An online course focusing on new security risks introduced by AI-powered tools and autonomous agents will be organized by LUMI AI Factory on 30 June 2026.
Modern software development increasingly relies on open-source dependencies, CI/CD (Continuous Integration/Continuous Delivery) pipelines, and automated workflows. This webinar explores the evolving threat landscape surrounding GitHub and GitLab repositories. Participants will learn how attackers exploit repositories, pipelines, and dependencies—and how to defend against these threats using practical security measures, policies, and tools. The session will combine real-world examples with actionable best practices for secure development workflows.
Participants will:
- Understand recent software supply chain attack vectors targeting GitHub/GitLab (e.g., dependency confusion, malicious commits, workflow poisoning).
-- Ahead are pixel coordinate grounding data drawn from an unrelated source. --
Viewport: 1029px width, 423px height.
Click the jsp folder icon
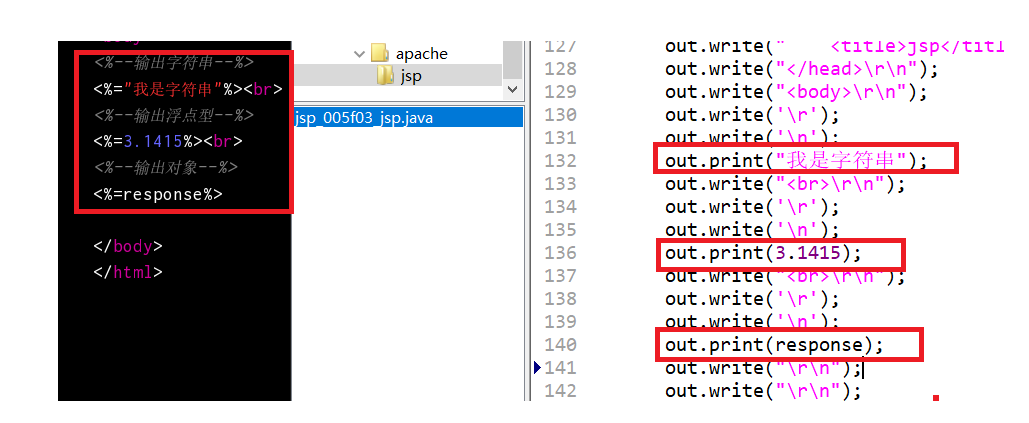tap(385, 75)
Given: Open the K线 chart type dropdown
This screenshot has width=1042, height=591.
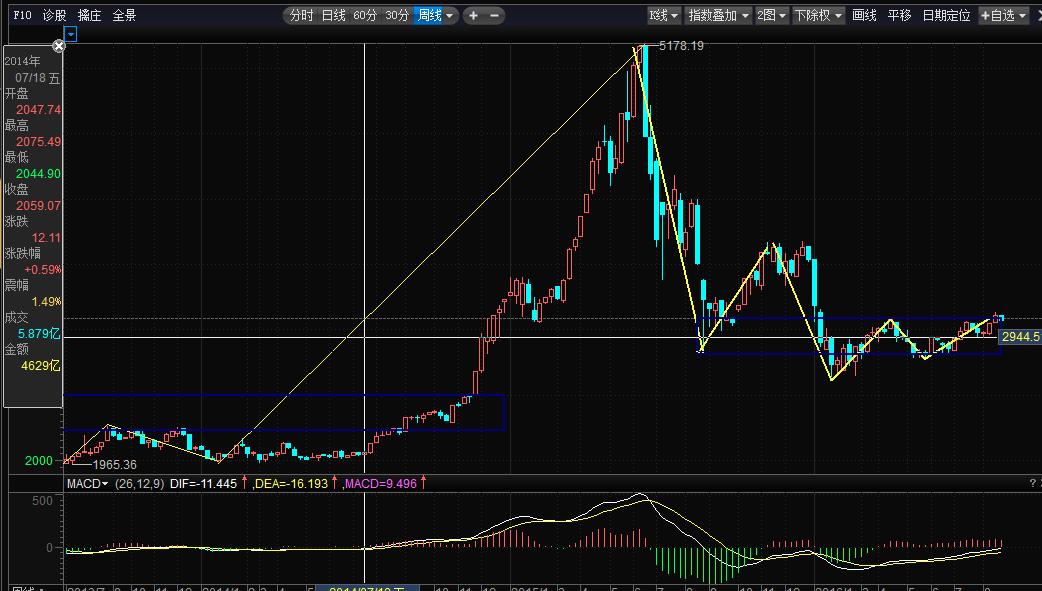Looking at the screenshot, I should click(663, 15).
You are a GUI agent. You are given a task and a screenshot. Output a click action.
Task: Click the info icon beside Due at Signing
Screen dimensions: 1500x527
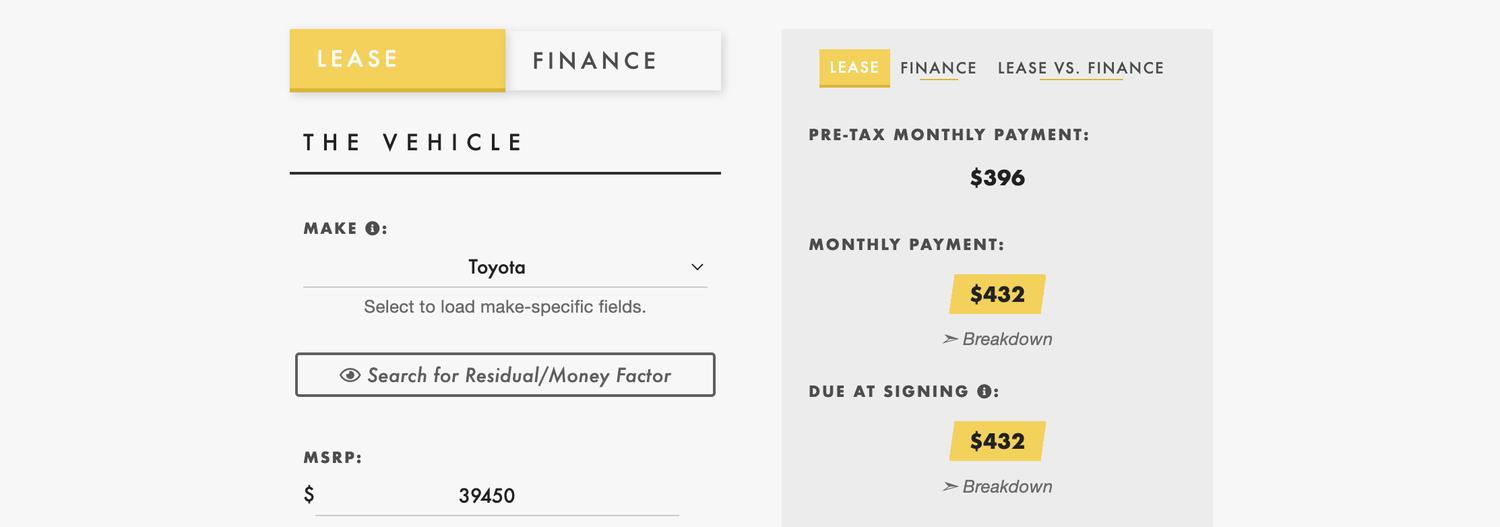[984, 391]
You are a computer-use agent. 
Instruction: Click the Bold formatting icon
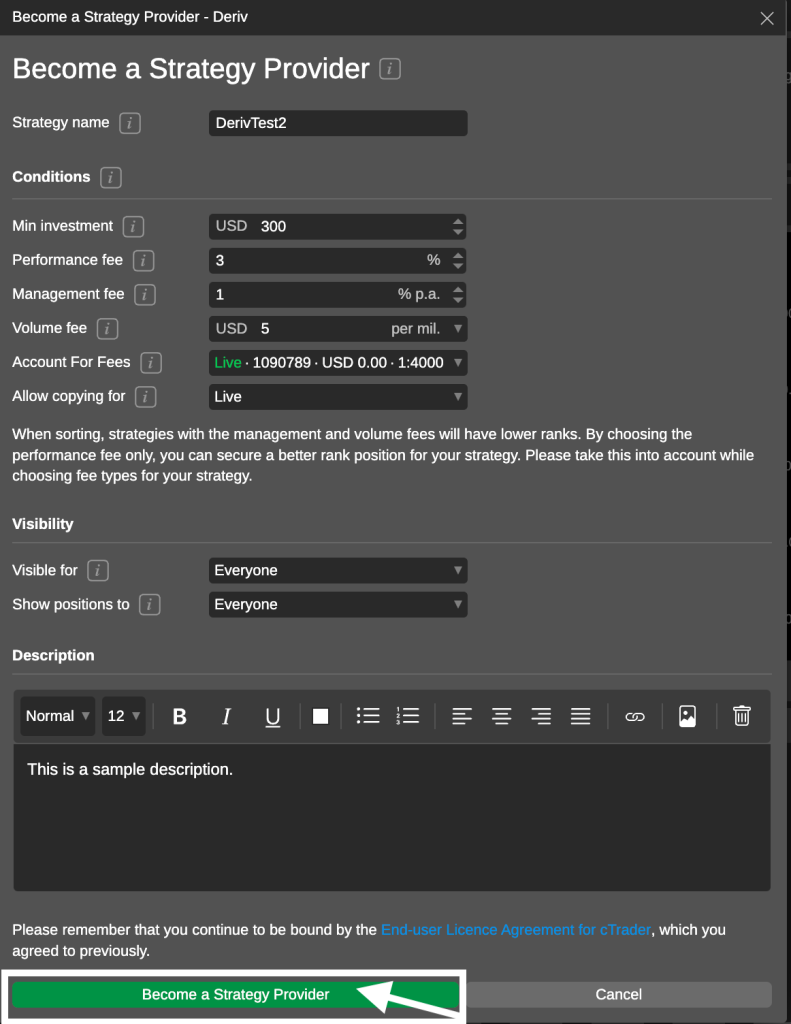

- Identify risks related to CI/CD pipelines, secrets exposure, and third-party integrations.
- Learn how AI tools and autonomous agents can introduce new attack surfaces (e.g., code generation risks, prompt injection, poisoned training data).
- Apply best practices for repository hardening (branch protection, signing commits, access controls).
- Secure CI/CD pipelines (least privilege, secrets management, artifact integrity).
- Use automated security tools (SAST, dependency scanning, secret scanning) effectively.
- Design a secure development lifecycle that integrates human and AI contributions safely.
- Gain practical checklists and mitigation strategies applicable immediately in their own projects.